◆ Target position records ◆
* * * *

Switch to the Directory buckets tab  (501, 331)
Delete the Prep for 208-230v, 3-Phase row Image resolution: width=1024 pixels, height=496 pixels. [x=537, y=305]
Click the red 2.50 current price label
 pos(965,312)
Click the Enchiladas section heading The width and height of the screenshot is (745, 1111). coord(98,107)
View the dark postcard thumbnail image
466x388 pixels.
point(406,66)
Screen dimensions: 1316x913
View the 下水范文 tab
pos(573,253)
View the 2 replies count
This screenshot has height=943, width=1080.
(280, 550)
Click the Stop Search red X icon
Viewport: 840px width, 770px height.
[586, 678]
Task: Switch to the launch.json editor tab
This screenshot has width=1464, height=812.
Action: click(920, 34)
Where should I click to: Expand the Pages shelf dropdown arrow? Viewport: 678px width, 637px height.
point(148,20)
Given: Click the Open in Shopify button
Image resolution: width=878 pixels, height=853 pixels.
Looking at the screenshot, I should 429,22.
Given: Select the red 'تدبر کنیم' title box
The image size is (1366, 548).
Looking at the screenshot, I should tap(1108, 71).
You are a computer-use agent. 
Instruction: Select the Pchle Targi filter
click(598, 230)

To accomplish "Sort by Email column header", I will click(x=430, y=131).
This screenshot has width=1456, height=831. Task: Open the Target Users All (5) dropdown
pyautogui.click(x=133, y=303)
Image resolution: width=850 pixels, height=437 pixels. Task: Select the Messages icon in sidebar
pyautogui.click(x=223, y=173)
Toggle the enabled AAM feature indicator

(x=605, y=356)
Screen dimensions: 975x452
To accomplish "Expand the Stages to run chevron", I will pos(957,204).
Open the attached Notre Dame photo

* * * *

Rewrite the lines from the line with "Delete the Prep" to the line with "point(406,66)", both included, with their requests. Offset every coordinate in the answers by -147.

Delete the Prep for 208-230v, 3-Phase row Image resolution: width=1024 pixels, height=496 pixels. [x=390, y=158]
Click the red 2.50 current price label
 pos(818,165)
Click the Enchiladas section heading The width and height of the screenshot is (745, 1111). coord(-49,-40)
View the dark postcard thumbnail image
466x388 pixels.
point(259,-81)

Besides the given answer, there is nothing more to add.